Exercise material:
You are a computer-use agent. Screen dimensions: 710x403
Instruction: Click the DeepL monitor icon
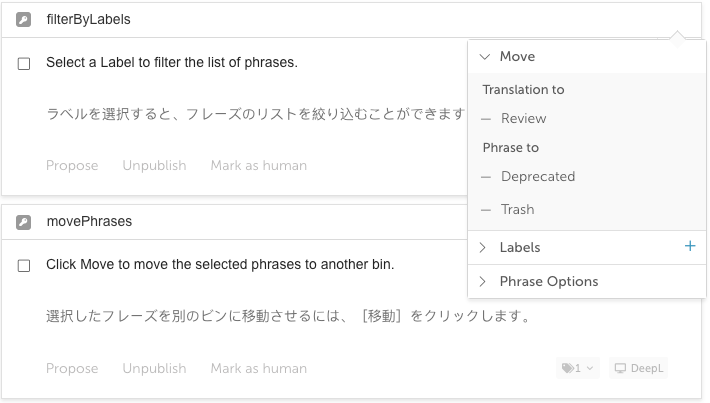(x=620, y=368)
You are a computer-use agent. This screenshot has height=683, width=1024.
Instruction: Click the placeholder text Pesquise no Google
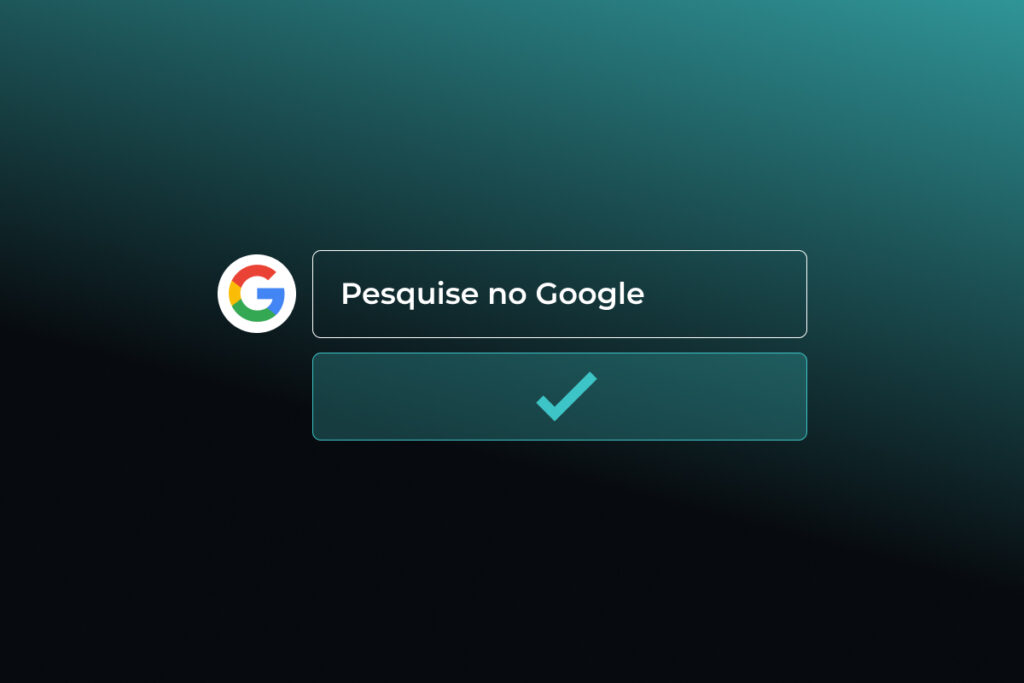click(x=492, y=294)
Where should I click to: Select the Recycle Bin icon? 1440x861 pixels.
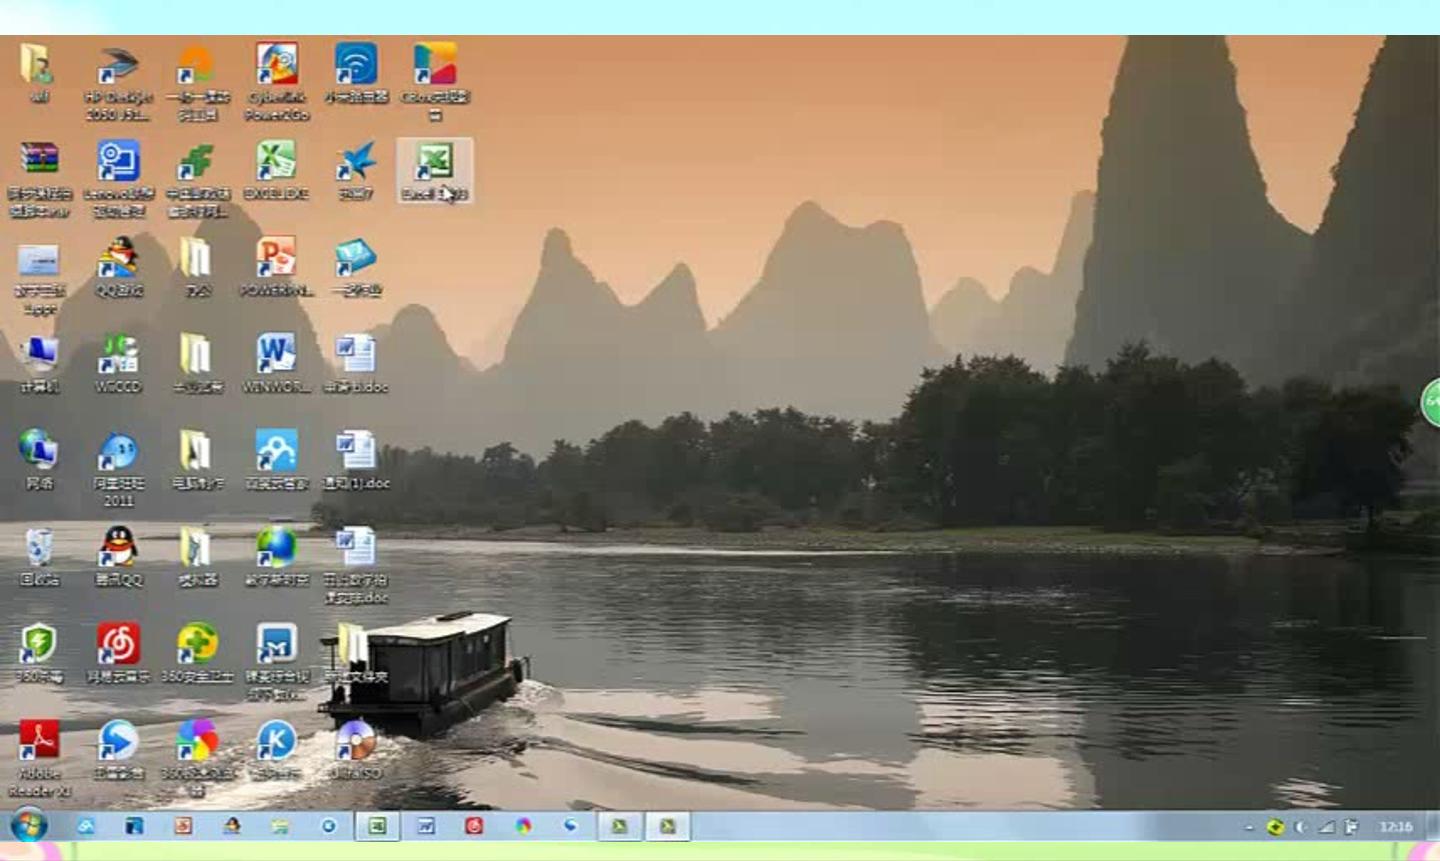coord(39,551)

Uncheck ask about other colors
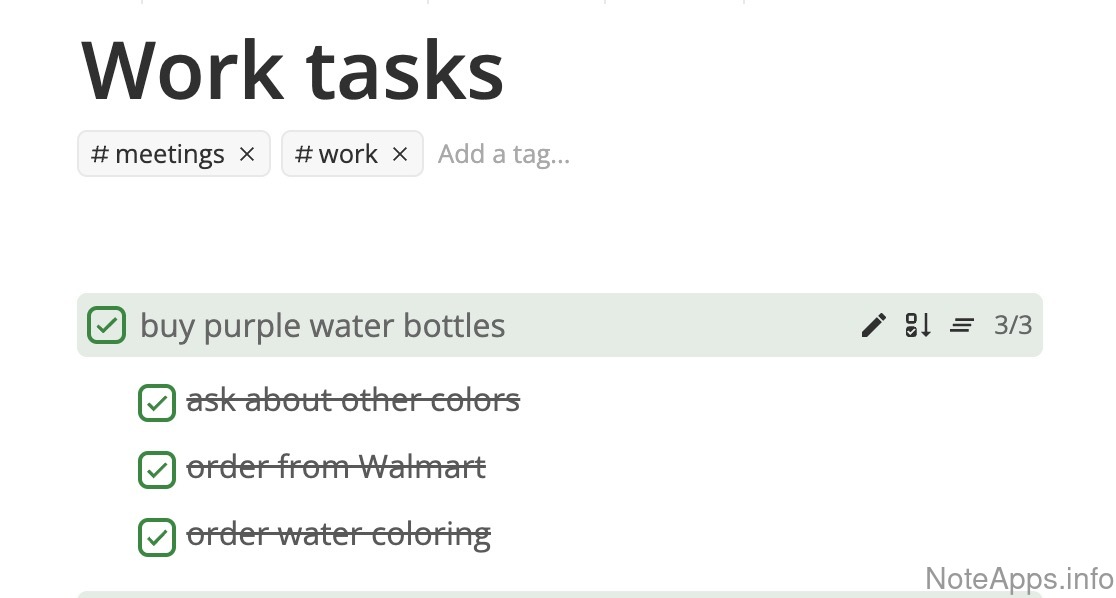click(156, 403)
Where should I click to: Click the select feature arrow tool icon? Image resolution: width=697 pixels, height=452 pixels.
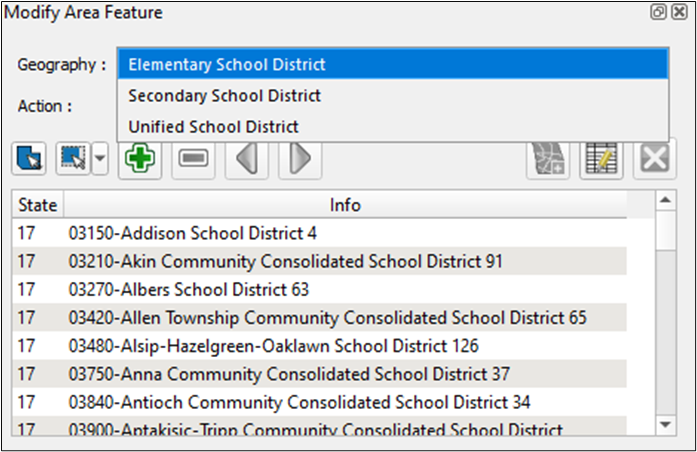[x=31, y=159]

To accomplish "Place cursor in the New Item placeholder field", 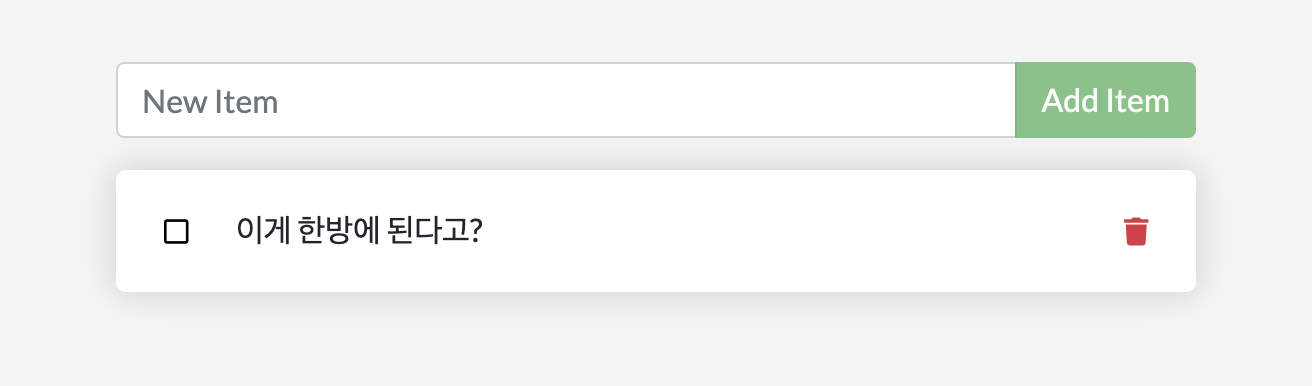I will [x=566, y=100].
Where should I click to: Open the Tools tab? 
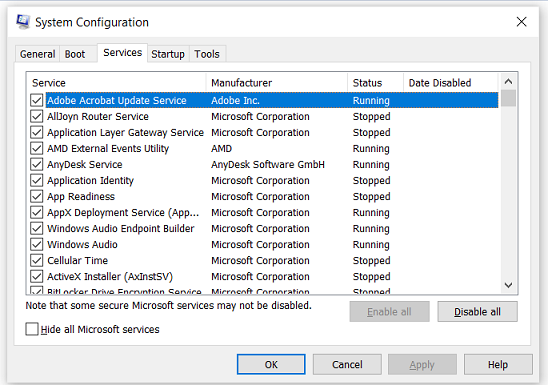click(207, 54)
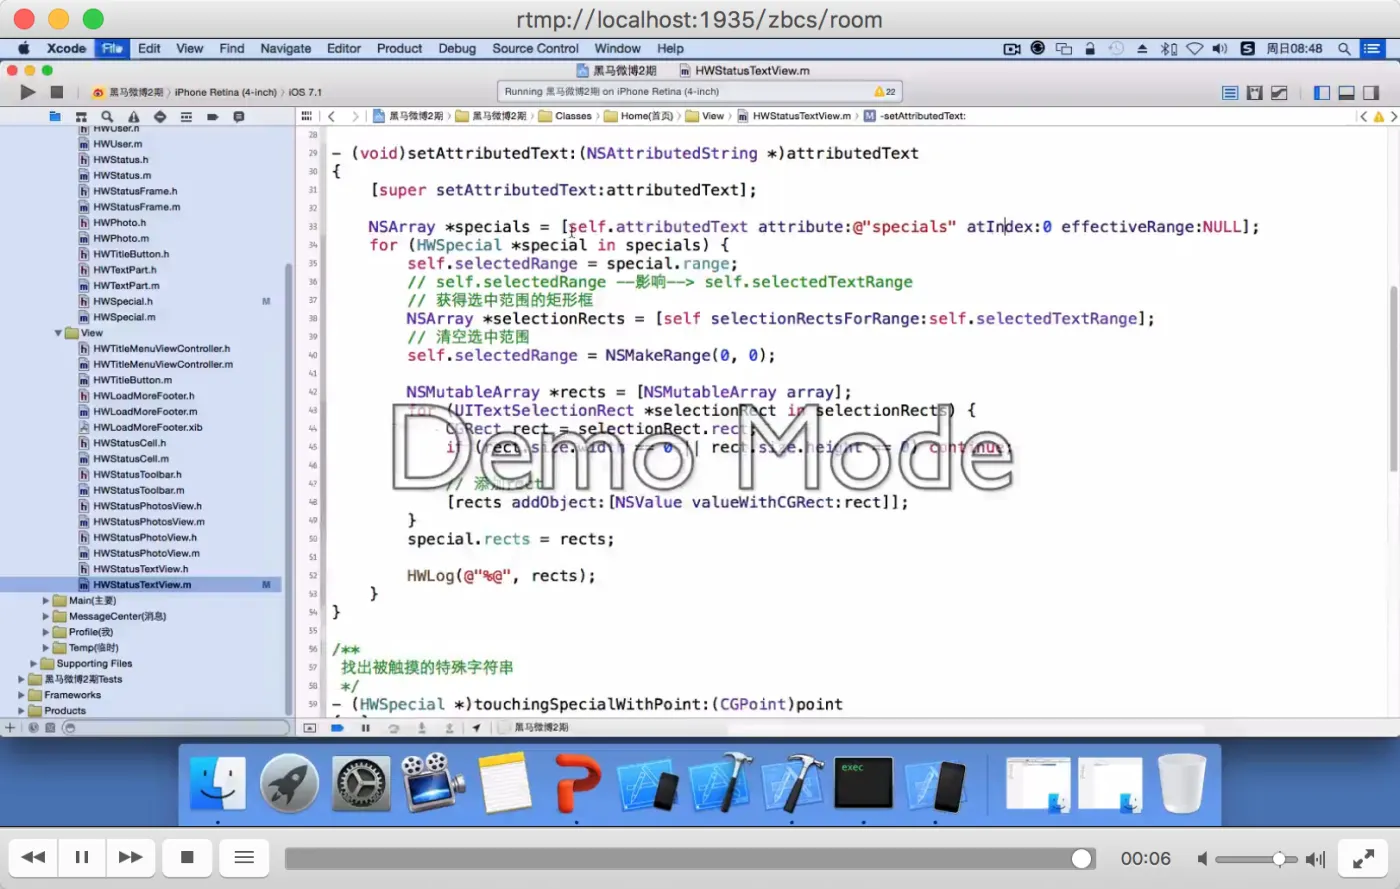The width and height of the screenshot is (1400, 889).
Task: Expand the Supporting Files group
Action: coord(34,664)
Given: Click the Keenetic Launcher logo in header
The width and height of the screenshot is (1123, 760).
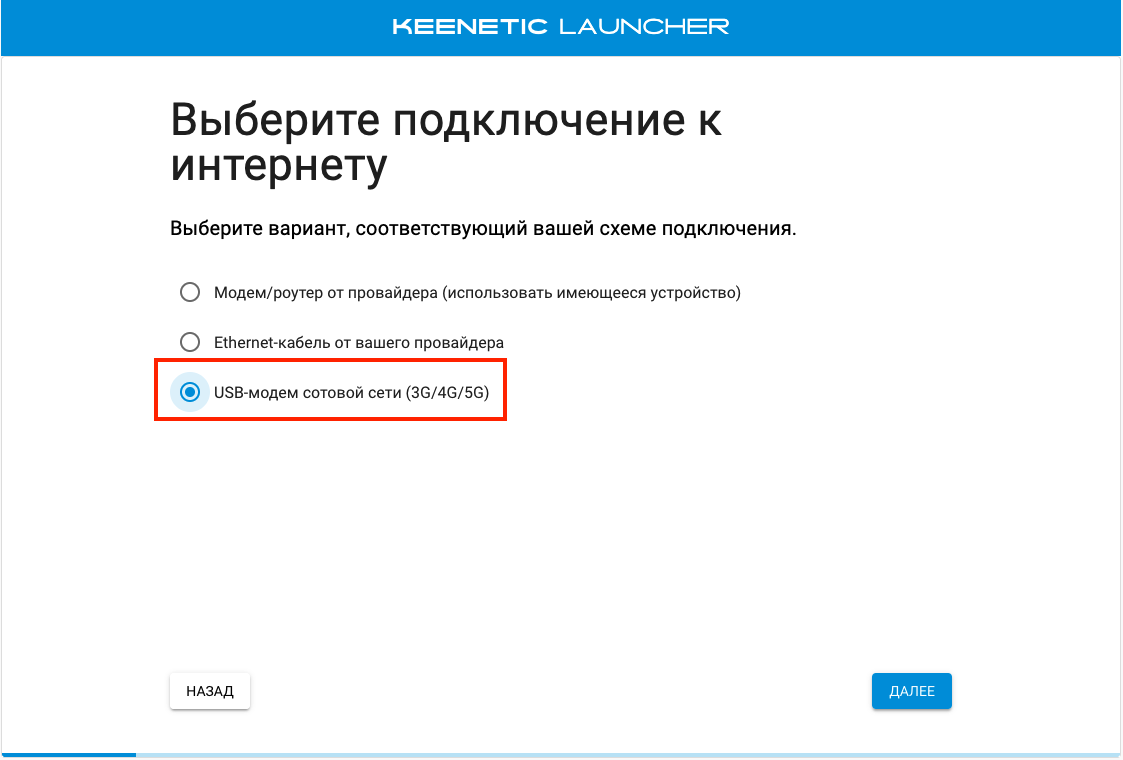Looking at the screenshot, I should [x=561, y=27].
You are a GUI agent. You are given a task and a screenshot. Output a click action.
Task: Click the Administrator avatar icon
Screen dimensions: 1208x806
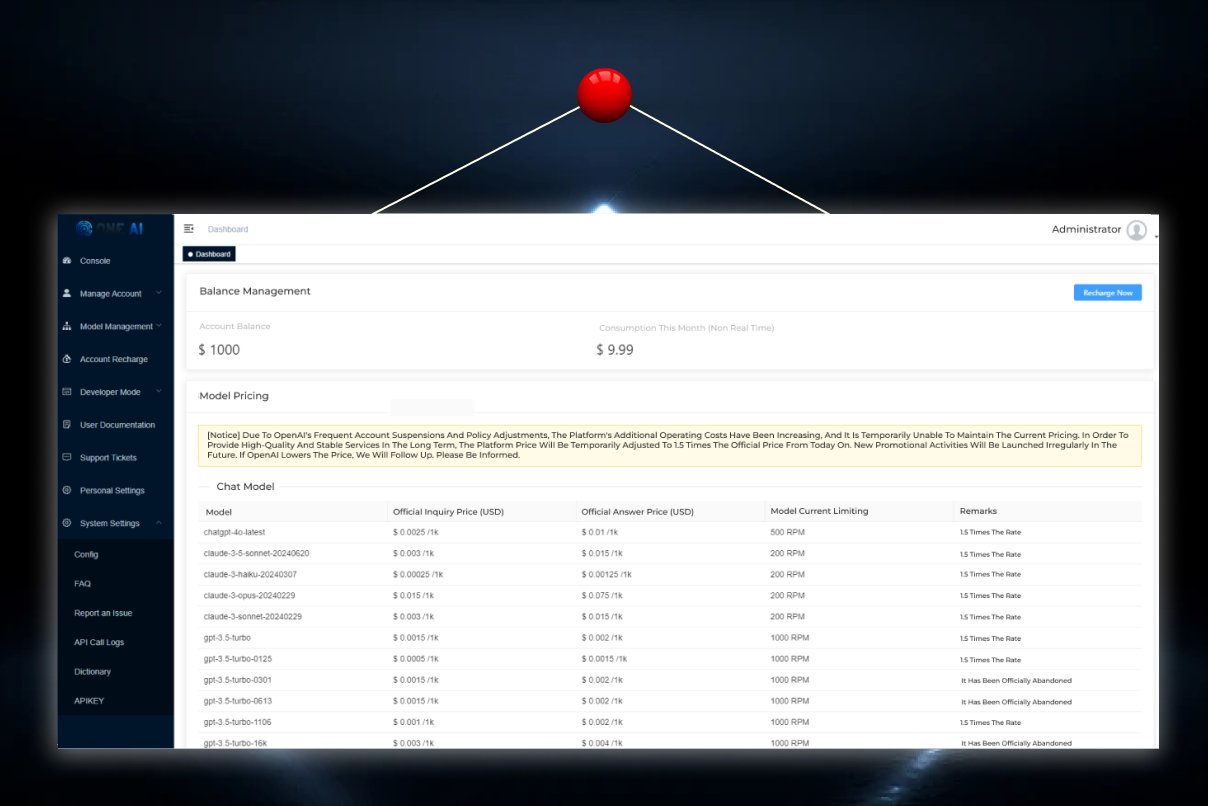[1136, 230]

Your task:
Every line in the data that holds the string "computer" should be copied.

Response:
You are a computer-use agent. Screen dimensions: 710x403
You are a computer-use agent. This screenshot has height=683, width=1024.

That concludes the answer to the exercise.